**Extracted data entries:**
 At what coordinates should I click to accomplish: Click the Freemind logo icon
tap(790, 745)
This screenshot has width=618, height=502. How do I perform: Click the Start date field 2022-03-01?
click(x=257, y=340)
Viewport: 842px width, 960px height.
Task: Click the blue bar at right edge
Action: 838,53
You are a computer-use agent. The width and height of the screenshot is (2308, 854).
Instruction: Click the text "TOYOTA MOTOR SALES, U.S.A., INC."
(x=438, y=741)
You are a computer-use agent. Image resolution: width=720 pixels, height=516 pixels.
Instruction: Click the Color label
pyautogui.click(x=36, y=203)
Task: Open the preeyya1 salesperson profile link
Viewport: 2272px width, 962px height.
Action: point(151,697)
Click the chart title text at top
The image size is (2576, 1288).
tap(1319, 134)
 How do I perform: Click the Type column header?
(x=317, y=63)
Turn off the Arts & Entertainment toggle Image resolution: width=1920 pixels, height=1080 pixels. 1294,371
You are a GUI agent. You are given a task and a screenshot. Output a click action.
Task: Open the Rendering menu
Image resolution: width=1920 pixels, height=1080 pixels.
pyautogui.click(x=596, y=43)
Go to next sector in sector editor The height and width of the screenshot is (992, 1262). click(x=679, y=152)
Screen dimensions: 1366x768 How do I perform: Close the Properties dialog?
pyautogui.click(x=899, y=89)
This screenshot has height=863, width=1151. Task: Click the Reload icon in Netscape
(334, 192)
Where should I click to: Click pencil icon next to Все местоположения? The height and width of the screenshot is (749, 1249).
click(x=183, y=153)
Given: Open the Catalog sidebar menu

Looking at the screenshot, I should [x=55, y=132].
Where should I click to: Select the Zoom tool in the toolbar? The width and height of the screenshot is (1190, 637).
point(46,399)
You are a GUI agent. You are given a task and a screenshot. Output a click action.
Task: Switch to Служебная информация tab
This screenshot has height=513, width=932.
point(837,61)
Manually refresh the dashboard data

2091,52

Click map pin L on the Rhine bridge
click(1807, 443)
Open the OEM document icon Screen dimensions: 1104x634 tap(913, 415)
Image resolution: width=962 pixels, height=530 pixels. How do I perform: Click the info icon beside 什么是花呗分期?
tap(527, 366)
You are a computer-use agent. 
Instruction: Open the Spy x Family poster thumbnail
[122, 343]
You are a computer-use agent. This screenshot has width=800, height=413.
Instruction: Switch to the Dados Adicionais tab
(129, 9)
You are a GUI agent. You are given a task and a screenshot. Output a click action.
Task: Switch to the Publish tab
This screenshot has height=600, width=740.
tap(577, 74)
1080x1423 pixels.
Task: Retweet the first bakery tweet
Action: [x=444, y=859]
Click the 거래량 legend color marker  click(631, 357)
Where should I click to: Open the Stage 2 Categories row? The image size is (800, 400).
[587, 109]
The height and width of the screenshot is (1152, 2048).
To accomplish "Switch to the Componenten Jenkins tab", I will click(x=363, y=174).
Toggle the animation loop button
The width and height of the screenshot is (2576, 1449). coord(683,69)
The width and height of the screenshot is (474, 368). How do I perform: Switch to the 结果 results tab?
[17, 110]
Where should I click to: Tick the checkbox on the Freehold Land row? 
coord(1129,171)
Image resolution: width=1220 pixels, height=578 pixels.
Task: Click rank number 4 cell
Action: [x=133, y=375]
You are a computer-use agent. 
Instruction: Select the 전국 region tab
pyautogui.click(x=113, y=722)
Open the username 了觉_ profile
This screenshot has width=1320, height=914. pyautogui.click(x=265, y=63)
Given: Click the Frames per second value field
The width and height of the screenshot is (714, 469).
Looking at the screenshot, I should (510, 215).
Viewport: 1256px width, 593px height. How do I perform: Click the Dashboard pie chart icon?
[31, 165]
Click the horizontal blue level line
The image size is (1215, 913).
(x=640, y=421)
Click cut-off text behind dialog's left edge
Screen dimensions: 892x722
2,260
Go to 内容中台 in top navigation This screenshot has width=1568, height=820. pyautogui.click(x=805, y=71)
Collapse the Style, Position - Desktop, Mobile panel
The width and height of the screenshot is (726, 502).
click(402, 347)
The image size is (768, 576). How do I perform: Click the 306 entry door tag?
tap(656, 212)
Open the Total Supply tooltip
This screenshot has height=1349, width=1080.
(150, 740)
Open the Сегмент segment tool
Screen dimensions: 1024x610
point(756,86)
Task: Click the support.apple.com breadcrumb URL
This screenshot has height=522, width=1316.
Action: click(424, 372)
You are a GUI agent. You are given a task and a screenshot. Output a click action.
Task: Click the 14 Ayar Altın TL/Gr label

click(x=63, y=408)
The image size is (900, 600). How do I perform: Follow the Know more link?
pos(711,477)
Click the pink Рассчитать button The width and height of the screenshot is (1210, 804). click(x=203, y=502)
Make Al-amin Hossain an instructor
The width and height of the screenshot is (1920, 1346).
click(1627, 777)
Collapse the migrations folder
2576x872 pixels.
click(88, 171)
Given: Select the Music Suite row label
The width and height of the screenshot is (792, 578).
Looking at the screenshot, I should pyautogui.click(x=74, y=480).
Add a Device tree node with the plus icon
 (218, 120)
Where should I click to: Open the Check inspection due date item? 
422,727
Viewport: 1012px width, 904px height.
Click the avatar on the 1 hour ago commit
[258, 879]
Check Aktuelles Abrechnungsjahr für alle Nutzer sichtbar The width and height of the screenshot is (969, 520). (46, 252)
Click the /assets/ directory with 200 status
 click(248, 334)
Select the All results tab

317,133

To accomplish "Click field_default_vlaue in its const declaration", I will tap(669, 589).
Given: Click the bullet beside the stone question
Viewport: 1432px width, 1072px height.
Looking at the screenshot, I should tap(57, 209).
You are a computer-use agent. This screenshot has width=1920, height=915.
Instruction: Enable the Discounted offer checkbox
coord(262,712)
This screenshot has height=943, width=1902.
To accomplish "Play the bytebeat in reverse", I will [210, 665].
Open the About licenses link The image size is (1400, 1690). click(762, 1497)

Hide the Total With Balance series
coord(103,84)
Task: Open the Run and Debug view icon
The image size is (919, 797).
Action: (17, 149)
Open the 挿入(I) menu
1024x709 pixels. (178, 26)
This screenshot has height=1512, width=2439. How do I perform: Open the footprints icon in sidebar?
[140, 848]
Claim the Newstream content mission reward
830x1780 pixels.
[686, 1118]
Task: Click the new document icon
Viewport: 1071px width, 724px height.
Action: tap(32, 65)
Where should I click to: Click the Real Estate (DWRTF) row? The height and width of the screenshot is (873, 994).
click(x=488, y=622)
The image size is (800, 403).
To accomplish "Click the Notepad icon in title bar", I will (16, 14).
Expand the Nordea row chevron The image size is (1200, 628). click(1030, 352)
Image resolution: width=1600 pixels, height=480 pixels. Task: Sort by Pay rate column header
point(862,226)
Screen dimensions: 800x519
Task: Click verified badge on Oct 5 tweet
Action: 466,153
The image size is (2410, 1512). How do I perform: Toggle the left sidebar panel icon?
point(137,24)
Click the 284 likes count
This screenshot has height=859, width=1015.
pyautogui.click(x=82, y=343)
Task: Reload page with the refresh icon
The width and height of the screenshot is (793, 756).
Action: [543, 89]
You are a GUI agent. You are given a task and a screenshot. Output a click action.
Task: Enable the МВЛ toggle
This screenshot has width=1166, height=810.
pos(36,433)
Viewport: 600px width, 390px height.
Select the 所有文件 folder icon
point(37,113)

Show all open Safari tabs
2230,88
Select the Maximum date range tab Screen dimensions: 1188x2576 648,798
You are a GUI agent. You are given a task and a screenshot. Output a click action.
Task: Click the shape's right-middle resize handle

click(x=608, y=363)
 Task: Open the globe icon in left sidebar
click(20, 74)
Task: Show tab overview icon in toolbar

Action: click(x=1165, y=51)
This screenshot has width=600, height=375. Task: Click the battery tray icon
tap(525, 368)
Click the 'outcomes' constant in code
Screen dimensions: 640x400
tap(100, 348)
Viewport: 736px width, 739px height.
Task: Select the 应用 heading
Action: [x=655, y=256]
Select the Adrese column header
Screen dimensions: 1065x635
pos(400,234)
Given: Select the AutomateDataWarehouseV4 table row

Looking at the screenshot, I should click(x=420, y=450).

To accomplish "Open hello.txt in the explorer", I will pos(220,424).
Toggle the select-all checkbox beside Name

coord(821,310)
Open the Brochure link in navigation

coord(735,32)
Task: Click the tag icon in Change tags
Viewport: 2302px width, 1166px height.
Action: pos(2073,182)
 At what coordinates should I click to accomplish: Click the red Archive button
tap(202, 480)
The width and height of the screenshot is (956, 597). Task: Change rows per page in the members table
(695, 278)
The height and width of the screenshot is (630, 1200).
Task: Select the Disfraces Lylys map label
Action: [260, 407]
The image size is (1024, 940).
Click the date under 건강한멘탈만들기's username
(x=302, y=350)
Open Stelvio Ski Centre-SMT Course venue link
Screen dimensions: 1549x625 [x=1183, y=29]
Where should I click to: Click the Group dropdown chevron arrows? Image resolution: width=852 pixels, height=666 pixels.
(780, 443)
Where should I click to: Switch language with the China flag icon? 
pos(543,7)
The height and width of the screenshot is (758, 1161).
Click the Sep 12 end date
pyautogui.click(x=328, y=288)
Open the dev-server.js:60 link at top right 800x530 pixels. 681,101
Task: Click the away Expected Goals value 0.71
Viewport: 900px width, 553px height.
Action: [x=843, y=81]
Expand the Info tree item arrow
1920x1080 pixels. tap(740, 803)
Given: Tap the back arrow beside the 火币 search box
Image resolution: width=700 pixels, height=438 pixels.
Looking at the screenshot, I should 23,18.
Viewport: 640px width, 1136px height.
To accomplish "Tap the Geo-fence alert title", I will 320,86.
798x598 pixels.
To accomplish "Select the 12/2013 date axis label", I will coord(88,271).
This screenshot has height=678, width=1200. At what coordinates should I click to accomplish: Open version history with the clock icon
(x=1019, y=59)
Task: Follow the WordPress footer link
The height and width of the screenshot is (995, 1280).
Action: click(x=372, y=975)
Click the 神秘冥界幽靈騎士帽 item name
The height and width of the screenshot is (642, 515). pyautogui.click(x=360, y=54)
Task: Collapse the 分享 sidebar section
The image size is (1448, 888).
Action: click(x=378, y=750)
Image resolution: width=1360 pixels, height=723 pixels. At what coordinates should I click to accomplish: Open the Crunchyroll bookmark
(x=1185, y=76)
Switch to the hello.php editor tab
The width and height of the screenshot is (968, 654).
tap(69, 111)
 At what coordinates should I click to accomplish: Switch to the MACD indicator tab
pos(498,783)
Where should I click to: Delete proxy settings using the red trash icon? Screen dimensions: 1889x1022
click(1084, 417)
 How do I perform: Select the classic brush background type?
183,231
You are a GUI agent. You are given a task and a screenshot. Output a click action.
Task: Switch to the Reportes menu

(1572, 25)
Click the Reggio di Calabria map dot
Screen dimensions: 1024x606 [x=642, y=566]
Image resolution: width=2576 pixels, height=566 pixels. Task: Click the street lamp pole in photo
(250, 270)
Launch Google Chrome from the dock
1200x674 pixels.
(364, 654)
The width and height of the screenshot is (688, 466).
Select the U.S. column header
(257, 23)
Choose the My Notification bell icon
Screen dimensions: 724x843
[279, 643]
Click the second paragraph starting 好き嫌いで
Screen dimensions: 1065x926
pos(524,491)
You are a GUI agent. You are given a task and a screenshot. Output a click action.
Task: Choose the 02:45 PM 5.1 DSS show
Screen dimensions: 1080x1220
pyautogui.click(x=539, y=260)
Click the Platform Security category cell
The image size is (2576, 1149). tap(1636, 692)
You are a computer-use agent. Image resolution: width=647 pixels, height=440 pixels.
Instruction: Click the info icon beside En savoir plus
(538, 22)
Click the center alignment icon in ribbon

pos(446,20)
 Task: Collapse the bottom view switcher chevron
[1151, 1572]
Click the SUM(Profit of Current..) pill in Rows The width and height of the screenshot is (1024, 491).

**Given task:**
Copy out the lines above, starting at the line with "The image size is (2410, 1512)." and ending at the line with "Select the Maximum", including both of those lines, with nothing changed.

**Result below:**
The image size is (2410, 1512). How do I perform: Toggle the left sidebar panel icon?
point(137,24)
Click the 284 likes count
This screenshot has height=859, width=1015.
pyautogui.click(x=82, y=343)
Task: Reload page with the refresh icon
The width and height of the screenshot is (793, 756).
Action: [543, 89]
You are a GUI agent. You are given a task and a screenshot. Output a click action.
Task: Enable the МВЛ toggle
This screenshot has width=1166, height=810.
pos(36,433)
Viewport: 600px width, 390px height.
Select the 所有文件 folder icon
point(37,113)

Show all open Safari tabs
2230,88
Select the Maximum date range tab Screen dimensions: 1188x2576 648,798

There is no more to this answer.